Di soddisfazioni ne ha avute, come il record mondiale di spettatori paganti in un singolo concerto, il Modena Park 2017. Ma Vasco Rossi non si ferma: con il «Non stop live», il 33esimo tour dei suoi 41 anni di carriera, continua a raccogliere folle di fan e a far risuonare chitarre e emozioni. Dopo la «zero» a Lignano e le prime date a Torino e Padova, il rocker di Zocca torna a Roma. Il pubblico che riempie lo Stadio Olimpico, dove si moltiplicano fasce e t-shirt dedicate al cantautore, occhiali da sole e berretti militari, si lascia andare a un grido corale quando le luci si spengono per l’arrivo sul palco del «Blasco», nella prima delle due date sold out nella capitale.

Il rocker è energico come da ragazzo. «Conta sì il denaro altro che no!», ma il successo non sembra averlo mai scalfito: "Cosa succede in città» è il primo pezzo di una ventina in scaletta, senza contare i due bis con chiusura con Alba Chiara. Nel tour 2018 negli stadi italiani (Bari e Messina saranno le prossime date, che hanno già registrato il tutto esaurito), Vasco Rossi porta la sua storia, il rock e il romanticismo che hanno accompagnato alcuni dei momenti più importanti della vita dei suoi fan e hanno lasciato un segno anche nella memoria collettiva. «Deviazioni» dall’album Bollicine, degli anni Ottanta, il singolo «Blasco Rossi», per poi fare un salto negli anni Duemila con «E adesso che tocca a me» e «Come nelle favole», e tornare a uno dei suoi più grandi successi, «Fegato, fegato spappolato», del suo secondo album Non siamo mica gli americani!, con all’interno una citazione dei Metallica.

------------------------------------------------------------------------

▶ **Scopo del compito**:
Nell'estratto sul concerto di Vasco Rossi allo Stadio Olimpico, quale brano apre la scaletta?

▶ **Dati forniti**:

------------------------------------------------------------------------

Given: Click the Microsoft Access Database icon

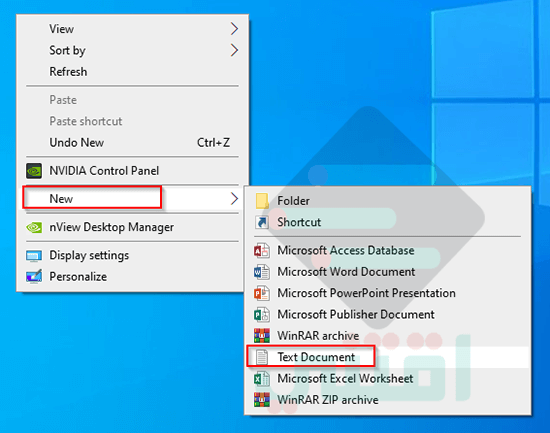Looking at the screenshot, I should click(x=262, y=251).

------------------------------------------------------------------------

▶ **Soluzione scritta**:
Il primo brano in scaletta è «Cosa succede in città».